Two-Factor Authentication (2FA)

It is often desirable to supplement single-factor “what-you-know” credentials with additional “what-you-have” credentials to avoid security breaches when “what-you-know” credentials are compromised. The “what-you-know” credentials often suffer from mass compromises (for example, thousands of account passwords are leaked in a single security breach), while the “what-you-have” credentials are typically less vulnerable to mass compromises (which can still happen).

One-time passwords (OTP) are commonly employed to mimic the “what-you-have” factor due to their simplicity. We say “mimic” and not “provide” because not all OTP schemes are true “what-you-have” factors, but they are often good enough as long as their limitations are understood.

The key distinguishing feature of all OTP schemes when compared to the “what-you-know” schemes is limitation on or prevention of credential replayability. Some OTP schemes use symmetric cryptography with shared secrets known to both communicating parties. Some OTP schemes use asymmetric (public-key) cryptography with private key on the client only. Some OTP schemes are challenge-response-based, with the server issuing an unpredictable challenge to the client, and the client returning a signed challenge to the server.

HOTP

The HMAC-Based One-Time Password scheme (HOTP) is a widely adopted open standard for OTP authentication. HOTP requires a shared symmetric secret and is event-based, where the “event” is an integer counter value incremented on each OTP generation and maintained by both client and server.

TOTP

The Time-Based One-Time Password scheme (TOTP) is an extension of HOTP that uses current time instead of an incrementing counter to limit replayability. The main advantage of TOTP over HOTP is that TOTP passwords are short-lived, while HOTP passwords can potentially be valid for a long time. TOTP is also easier to re-sync and allows multiple clients to authenticate against the server without any additional server-side complexity.

Both HOTP and TOTP schemes are based on a “long-term” symmetric secret key shared by client and server, which results in several important security implications:

• The secret key can be compromised on either the client or the server (two attack points).
• The prover and verifier roles are not mutually exclusive—the server can impersonate the client.

This last point also implies that single-client-multiple-server HOTP/TOTP deployments would not work if all servers do not have full mutual trust.
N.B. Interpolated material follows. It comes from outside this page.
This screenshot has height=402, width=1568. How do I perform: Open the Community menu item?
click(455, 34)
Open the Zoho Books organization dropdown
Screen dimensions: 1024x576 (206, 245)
TOTP requires both the client and the server to know the current time, which might be a challenge for clients that lack time-tracking capability (such as externally or intermittently powered devices like USB tokens). In such cases the current time is typically provided to the client by the server as a “challenge,” which the client combines with its secret key to produce the TOTP response. This is how YubiKey supports TOTP. One downside of sending challenges to the client is that the client typically has no way of authenticating these challenges as legitimate.

Remember that one of the fundamental goals of leveraging OTP schemes is to mimic the “what-you-have” factor. If we can easily trick the TOTP client into generating a valid response for any value of “time,” then physically possessing the TOTP client will no longer be necessary to have a valid TOTP response for some “future” time, which will negate the very purpose of using an OTP scheme like TOTP. This implies that challenge-based TOTP clients should either never leave their owners or be immediately re-keyed after returning to their owners.

Powered mobile devices capable of timekeeping are ubiquitous and are ideally suited for TOTP. Intermittently powered mobile devices without timekeeping ability can still keep a counter and are better suited for HOTP.

U2F

Universal 2^nd Factor (U2F) is a relatively recent challenge-response authentication standard that uses specialized hardware devices (such as USB or NFC tokens). The key improvement of U2F over other two-factor methods is phishing and MITM protection. Modern web technologies coupled with a bit of social engineering make it very difficult for a casual user to be able to spot and comprehend the difference between an authentic destination (like Gmail.com) and an impostor site that looks identical. However, the user agent (“the browser”) does know the difference and can distinguish different destinations even when the user cannot.

The biggest hurdle for U2F’s adoption is that not all browsers have U2F support yet. However, despite its young age, U2F appears to be open enough, secure enough, and convenient enough to become the dominant OTP alternative.